Help me with the codes I got...

I just completed a HCI swap on my 91 GT and I got a few codes. Below are what they are.

Thanks again every one.
Judd

31:
PFE, EVP or EVR circuit below minimum voltage

41:
HEGO sensor circuit indicates system lean
No HEGO switching detected

87:
Fuel pump primary circuit failure

91:
Shift solenoid 1 circuit failure (E4OD)

96 - Fuel pump secondary circuit failure - battery to PCM


I do believe I read then correctly off the CEL. Note that I am currently not running my MAC Prochamber. It did not line up so tomorrow I have a appt to drop it off at the exhaust shop to get it all aligned correctly. Currently it's just running off the MAC LT's. Mufflers are in place and will all be hooked up once I get it in there tomorrow. I do not have any fuel gauge hooked up to my KIRBAN FPR. Reason being is b/c I can't see how you would do it so perhaps some one would help with that? I wanted to hook up a Electrical 2 5/8 Autometer Ultra-lite to it if possible? Maybe I need to use another gauge for the Kirban?
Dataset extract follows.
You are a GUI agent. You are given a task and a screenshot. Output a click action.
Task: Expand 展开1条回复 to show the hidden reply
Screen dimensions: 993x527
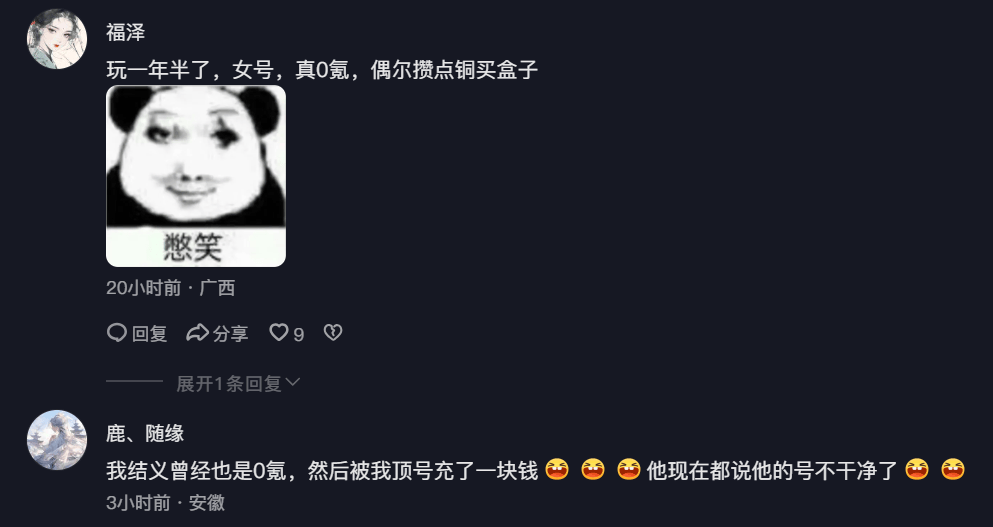pyautogui.click(x=237, y=383)
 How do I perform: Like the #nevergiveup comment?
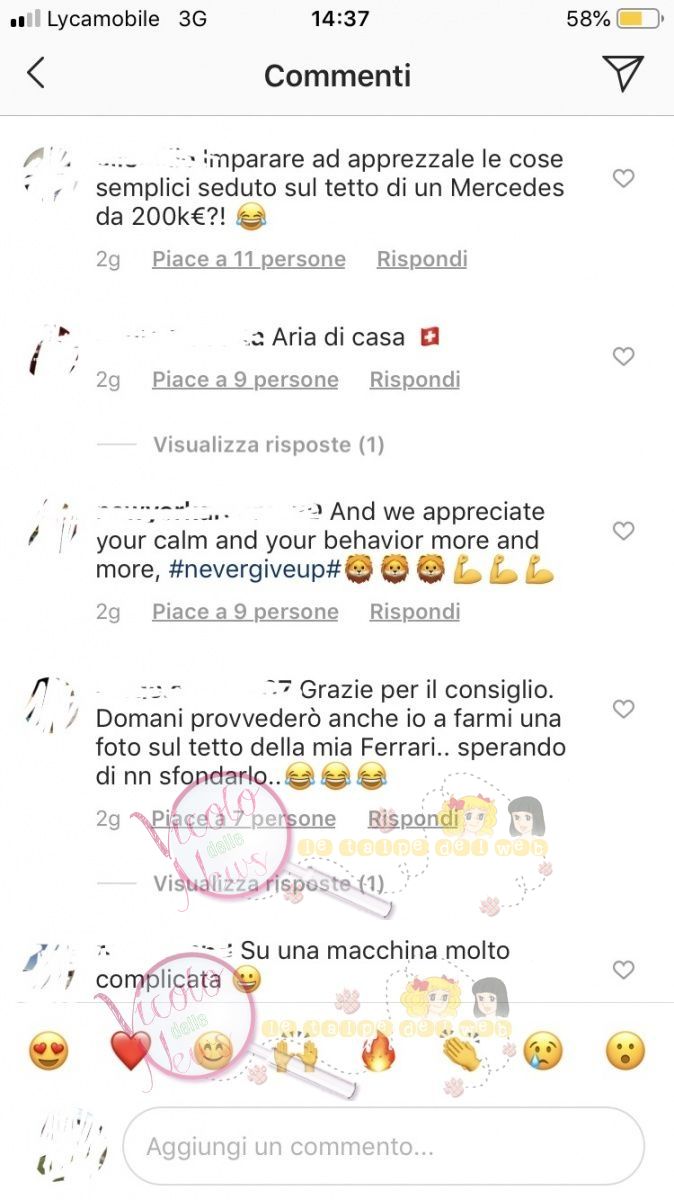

We set the timing to 12*., just a fyi. My fuel pump to me is good. You can hear it prime when you turn the key forwar and it starts every time with out fail. It's a 190 fuel pump. Other misc info that could help. Running red top 30# injectors, 75MM Pro M MAF, MAC CAI, Edelbrock lower and upper 5.0 intake (lower ported by Tmoss), 1" spacer, 75MM BBK EGR/TB, AFR 165 heads, Ed curtis custom cam ( .566 lift with 1.6 7/16 rockers and 218* intake, 224* exhaust lift), MAC LT's (prochamber tomorrow) 40 series flomasters, MSD cap/rotor, wires, coil and 6AL2 (6AL2 not hooked up yet).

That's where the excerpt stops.